PTC reported results for its third fiscal quarter ended June 28, 2014.
Highlights
Q3 Results:
- Revenue of $337 million, up 7% over Q3'13 non-GAAP revenue and up 5% on a constant currency basis
- Non-GAAP EPS of $0.53, up 19% year over year and up 14% year over year on a constant currency basis
- Non-GAAP operating margin of 24.2%, up 200 basis points year over year and up 130 basis points year over year on a constant currency basis
- GAAP operating margin of 16.2% and GAAP EPS of $0.32
- Q3 revenue contribution from acquired businesses Enigma (acquired on July 11, 2013), NetIDEAS (acquired on September 5, 2013), and ThingWorx (acquired on December 30, 2013) was $3 million
Q4 Guidance:
- Revenue of $340 to $355 million and non-GAAP EPS of $0.59 to $0.63
- License revenue of $95 to $110 million
- GAAP EPS of $0.39 to $0.43 (excluding the pending Axeda transaction and acquisition accounting for Atego)
- Assumes $1.35 USD / EURO and 101 YEN / USD
FY'14 Guidance:
- Revenue of $1,330 to $1,345 million and non-GAAP EPS of $2.10 to $2.14
- License revenue of $352 to $367 million
- Non-GAAP operating margin of approximately 25%
- GAAP EPS of $1.40 to $1.44 and GAAP operating margin of approximately 17% (excluding the pending Axeda transaction and acquisition accounting for Atego)
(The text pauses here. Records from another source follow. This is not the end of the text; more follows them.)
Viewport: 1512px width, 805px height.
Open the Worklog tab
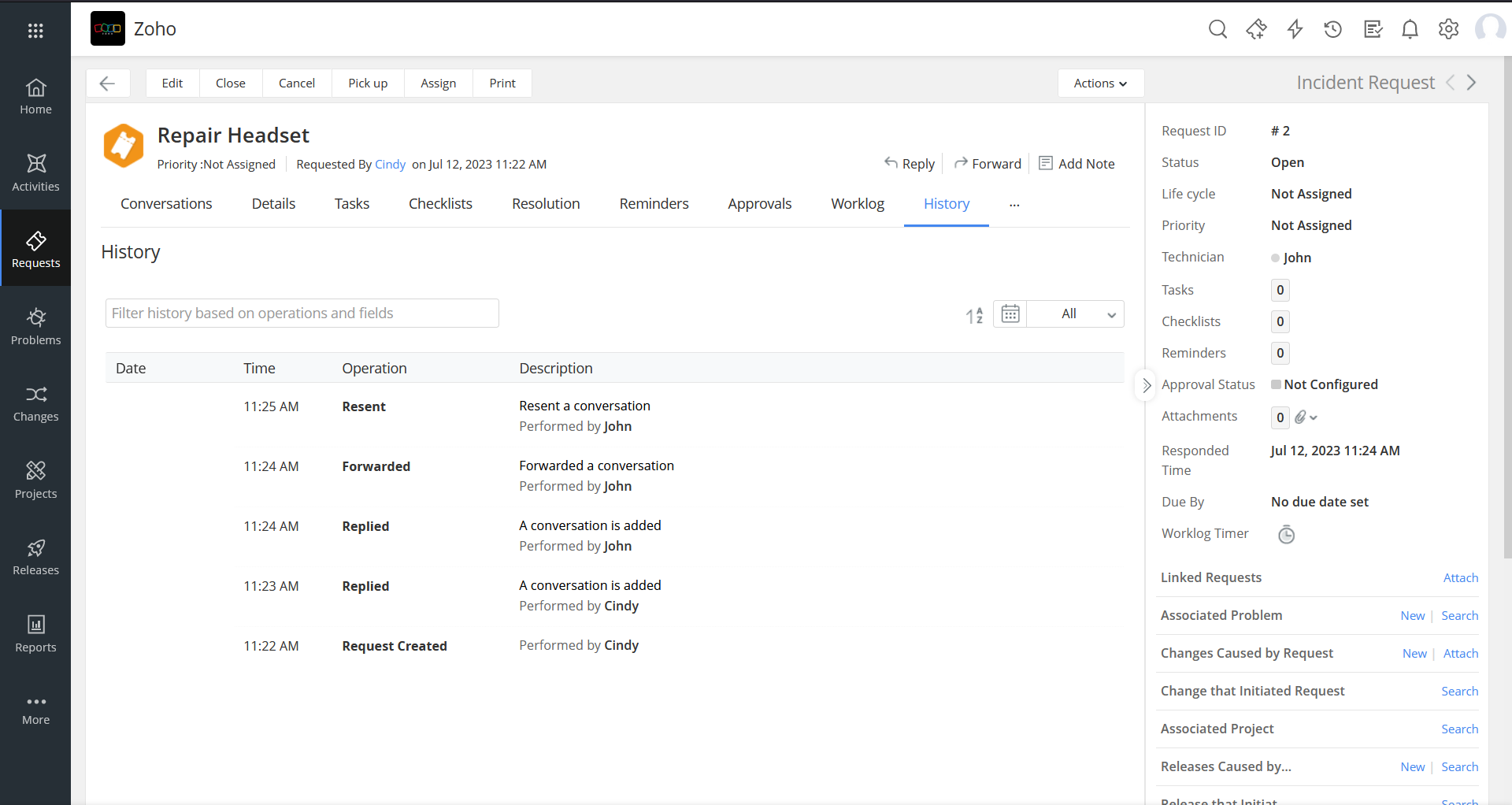(x=857, y=204)
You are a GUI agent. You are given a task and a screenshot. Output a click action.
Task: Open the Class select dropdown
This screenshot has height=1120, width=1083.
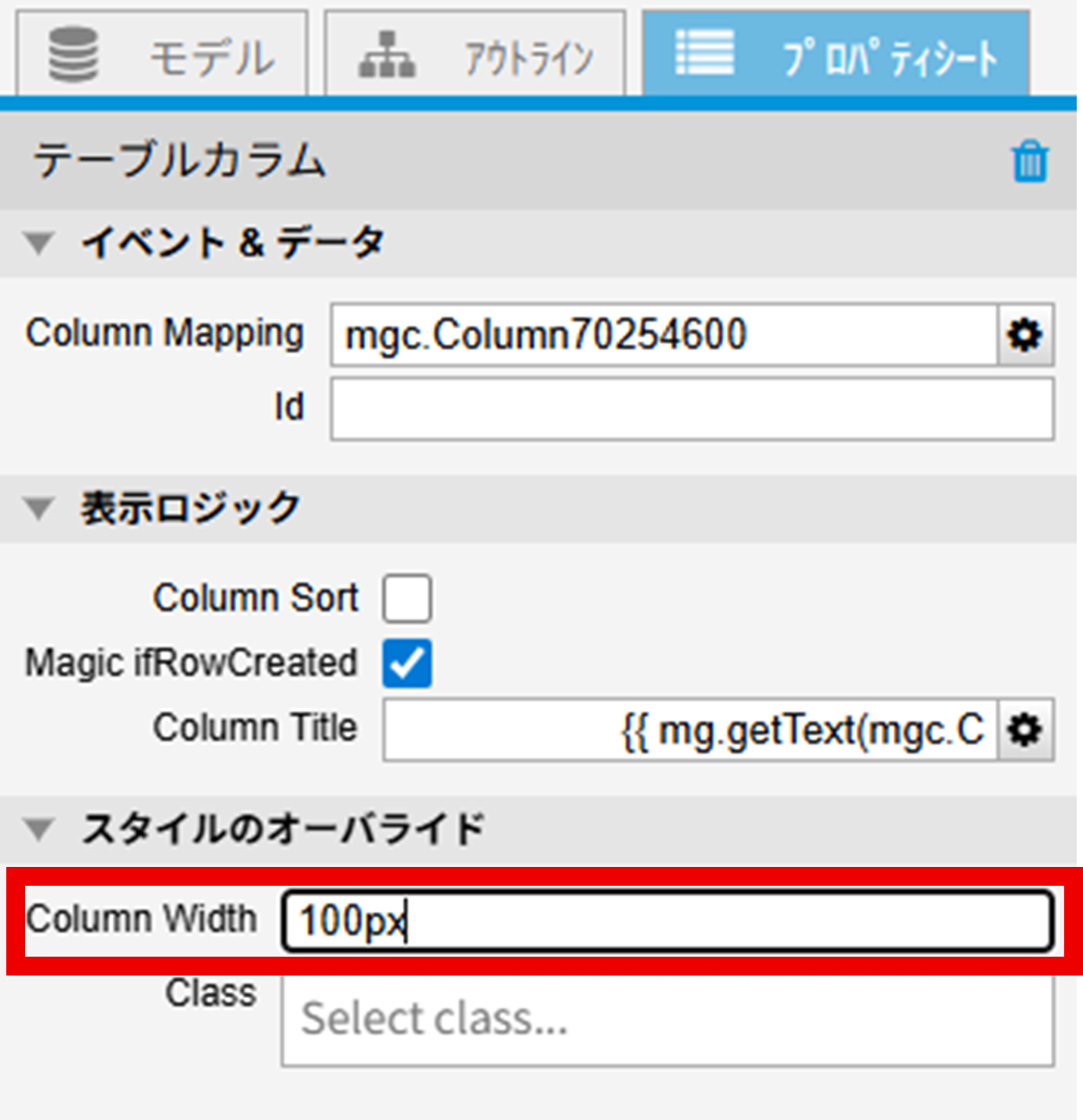(x=667, y=1019)
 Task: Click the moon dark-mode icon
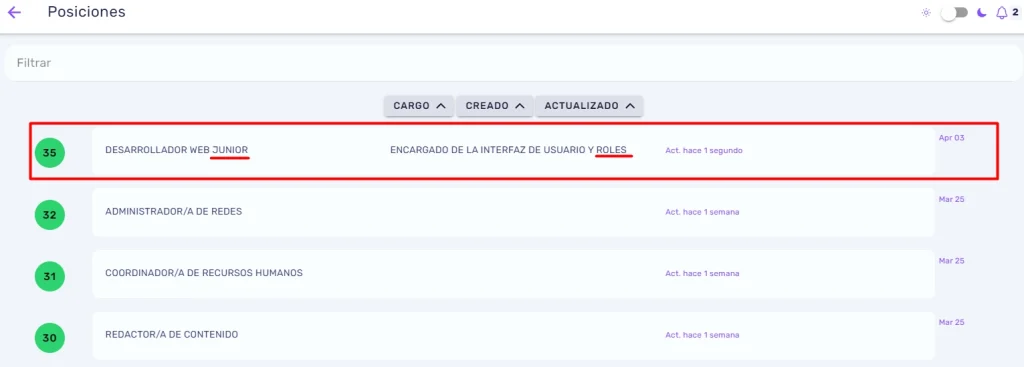pos(982,12)
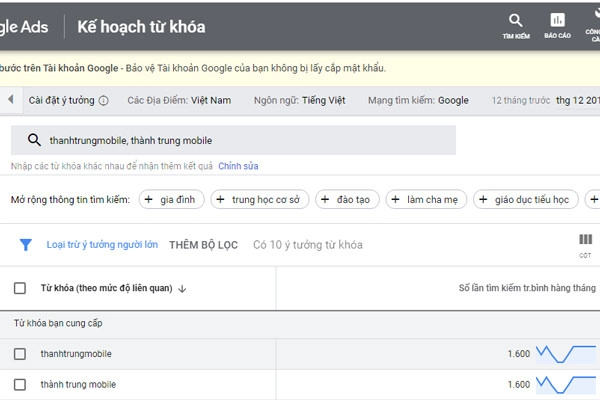Viewport: 600px width, 400px height.
Task: Click the filter funnel icon
Action: 26,244
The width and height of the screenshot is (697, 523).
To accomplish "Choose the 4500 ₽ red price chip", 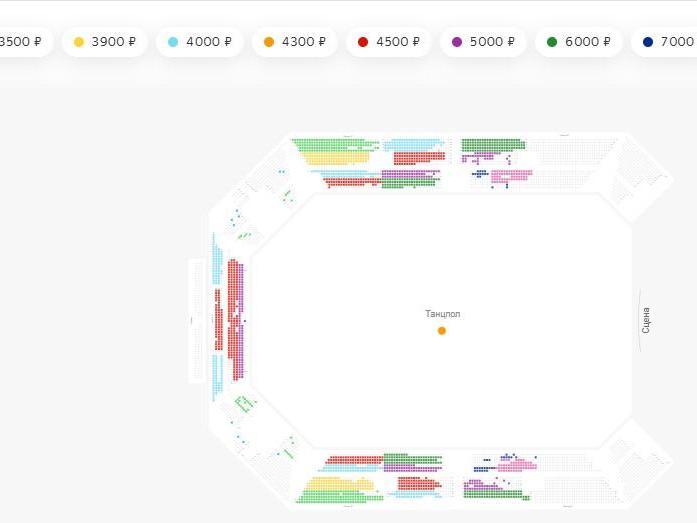I will click(x=389, y=42).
The Q3 non-GAAP results exclude $12.5 million of stock-based compensation expense, $12.4 million of acquisition-related intangible asset amortization, and $1.5 million of acquisition-related and pension plan termination costs. The Q3 non-GAAP EPS results include a tax rate of 19% and 120 million diluted shares outstanding.